(Collected data)

*****

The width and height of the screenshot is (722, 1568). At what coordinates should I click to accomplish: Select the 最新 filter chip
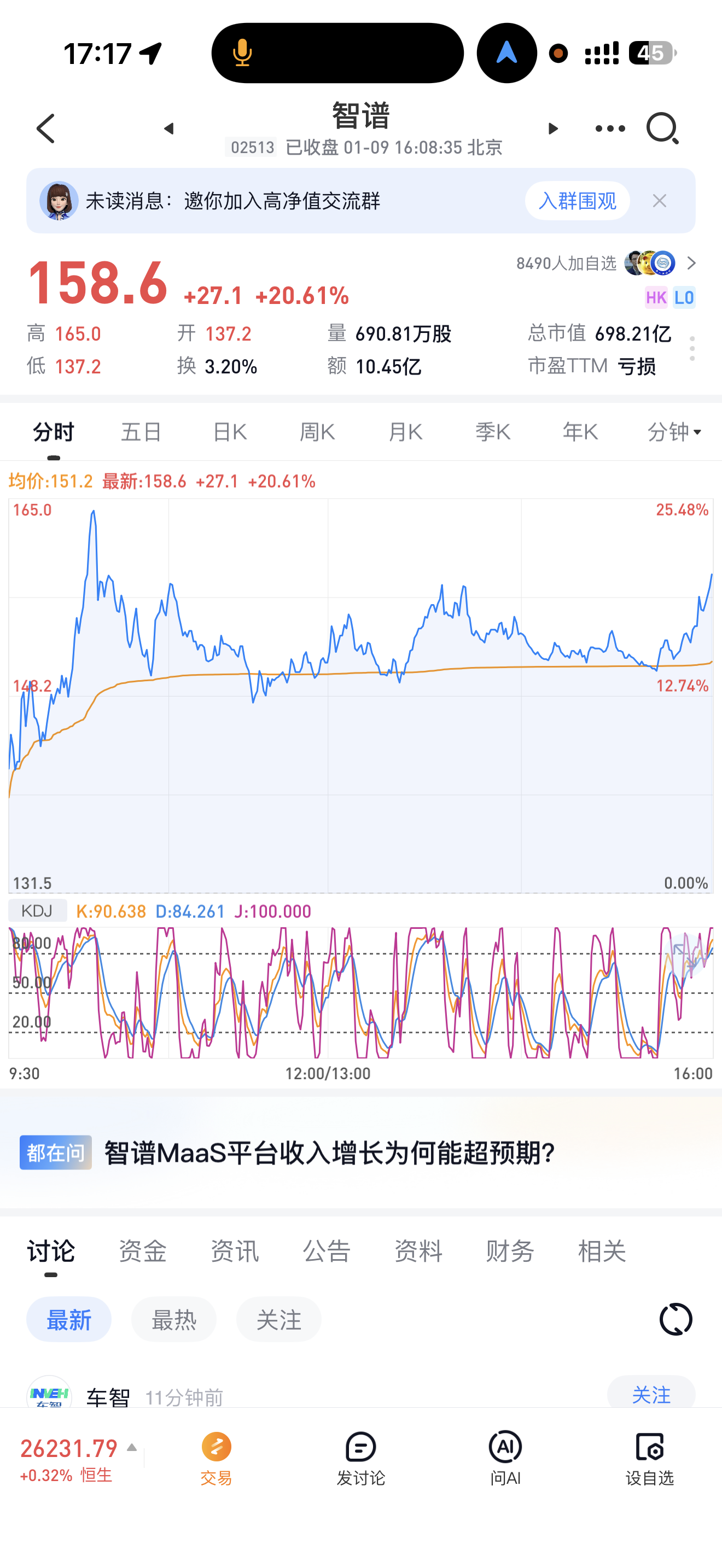tap(69, 1319)
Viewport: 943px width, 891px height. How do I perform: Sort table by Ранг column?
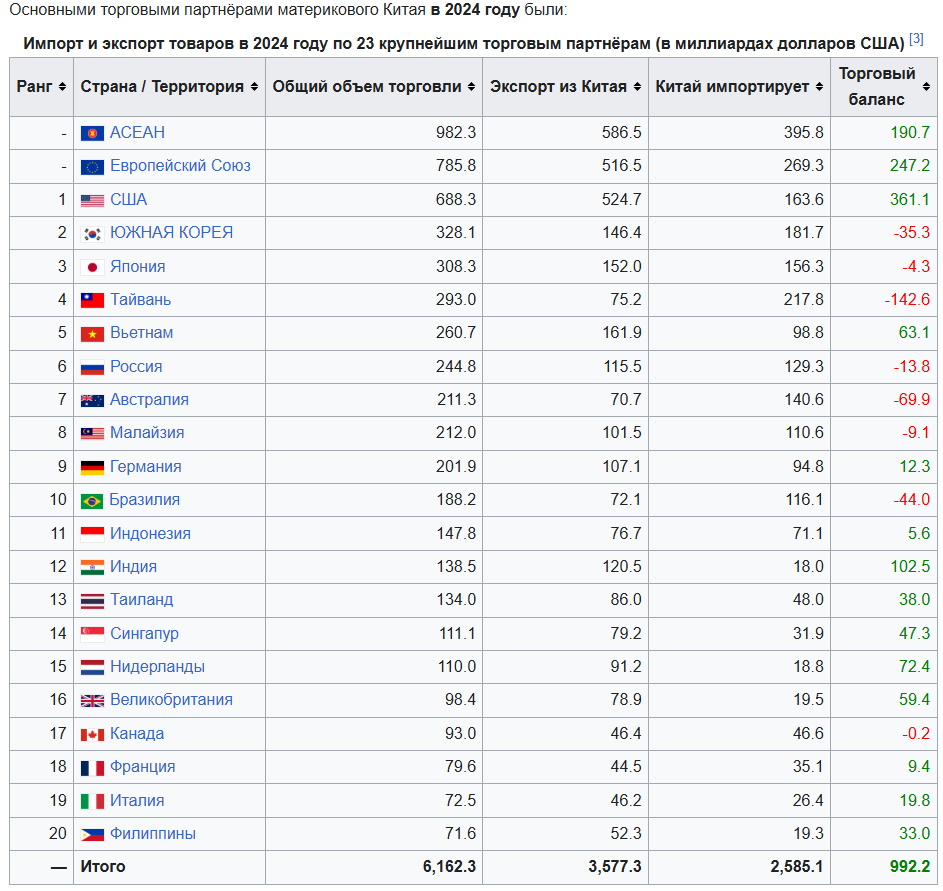(x=63, y=87)
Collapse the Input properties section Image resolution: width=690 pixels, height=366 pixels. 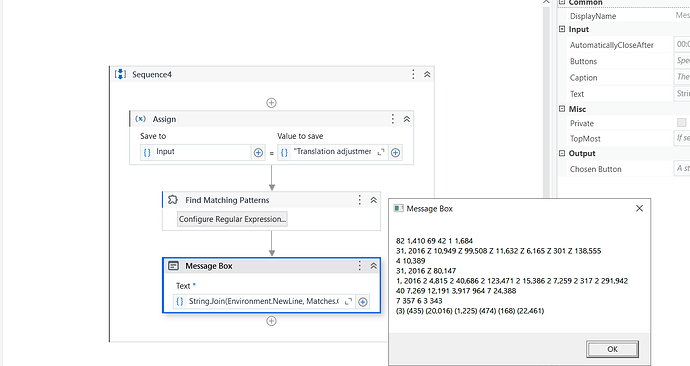(x=562, y=29)
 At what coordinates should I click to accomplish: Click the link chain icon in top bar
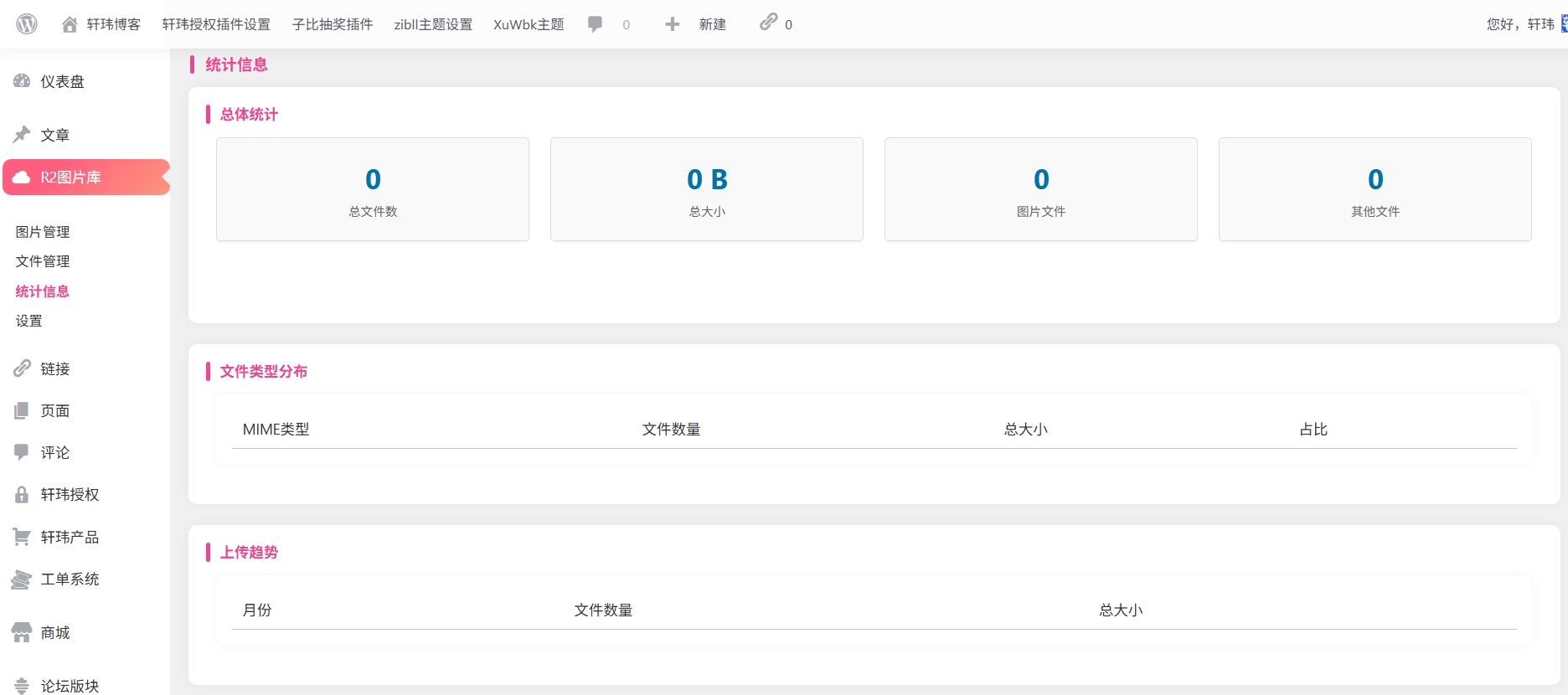point(768,23)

*****

_REQUIRED ACTION_
Beginning at the line that holds "At what coordinates should I click to accomplish: Click" and ending with the last line of the entries, please set down each line exactly, leaving every picture out.

_ANSWER SPACE_
 At what coordinates should I click to accomplish: Click the link chain icon in top bar
point(768,23)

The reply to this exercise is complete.